The TRAPPIST-1 system, with seven Earth-sized planets in resonant orbits 40 light-years away, has been a particular focus. As of 2026, JWST data on the inner TRAPPIST-1 planets has provided strong constraints on the absence of thick hydrogen-helium atmospheres on the inner worlds; the outer planets (e, f, g, in the habitable zone) remain observationally open, with thinner atmospheres still possible.
What we cannot yet do
Three big things remain out of reach with current instrumentation:
Earth analogs around Sun-like stars. No confirmed planet yet meets all four conditions: roughly Earth-sized, roughly one-year orbit, roughly Sun-mass host, with a measured density. The closest matches are in the Kepler sample but lack radial-velocity confirmations of mass.
Direct biosignature detection. Atmospheric oxygen, methane, and water in disequilibrium would suggest a biosphere, but the photon budget required to detect these in transmission spectra of a small temperate planet is beyond JWST except in the most favourable cases. The Habitable Worlds Observatory, a NASA flagship concept following the 2020 Decadal Survey, is targeted at this gap. Launch is not before the late 2030s.
Planet-by-planet 3D structure. We measure mass, radius, and integrated atmospheric chemistry. We do not yet measure cloud structure, three-dimensional thermal profiles, or surface features for any exoplanet. The closest we have come is rotational maps of a few hot Jupiters via thermal phase curves.
Why this matters for the lab
LokLab does not do original exoplanet science. We do not have an instrument and we do not propose for observing time. But the exoplanet census informs anything we publish about the cosmos at galactic scale, and it tightens estimates relevant to the Drake-equation parameters several of our research posts touch on. We use the NASA Exoplanet Archive (publicly maintained at exoplanetarchive.ipac.caltech.edu) as our reference and cite its date of access when figures are pulled.
A future calibration study will check our pipeline against a known transit (likely HD 209458b, the first transiting exoplanet, characterised since 1999). That post is planned.
References
- Wolszczan & Frail, Nature, 1992 (pulsar planets).

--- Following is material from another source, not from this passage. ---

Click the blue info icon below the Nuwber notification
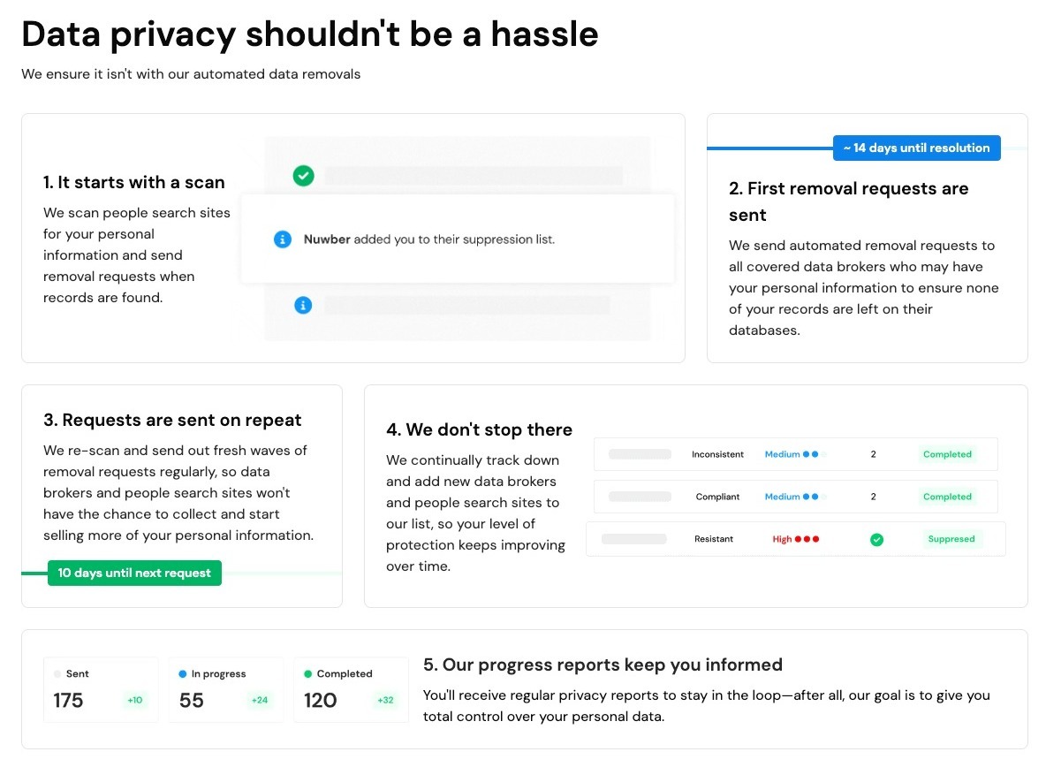Image resolution: width=1046 pixels, height=767 pixels. pyautogui.click(x=303, y=305)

- Mayor & Queloz, Nature, 1995 (51 Peg b).
- Borucki et al., ApJ, 2010 (Kepler mission overview).
- Howell et al., PASP, 2014 (K2 extended mission).
- Ricker et al., JATIS, 2015 (TESS mission).
- Fulton et al., AJ, 2017 (radius gap).
- JWST early-release exoplanet papers, Nature, 2022-2024.
- NASA Exoplanet Archive, exoplanetarchive.ipac.caltech.edu (continuously updated).
The full bibliography lives at /bibliography.
All counts and rates above are drawn from the public NASA Exoplanet Archive and the peer-reviewed papers referenced. The census evolves weekly; the figures here reflect the state as of mid-2026.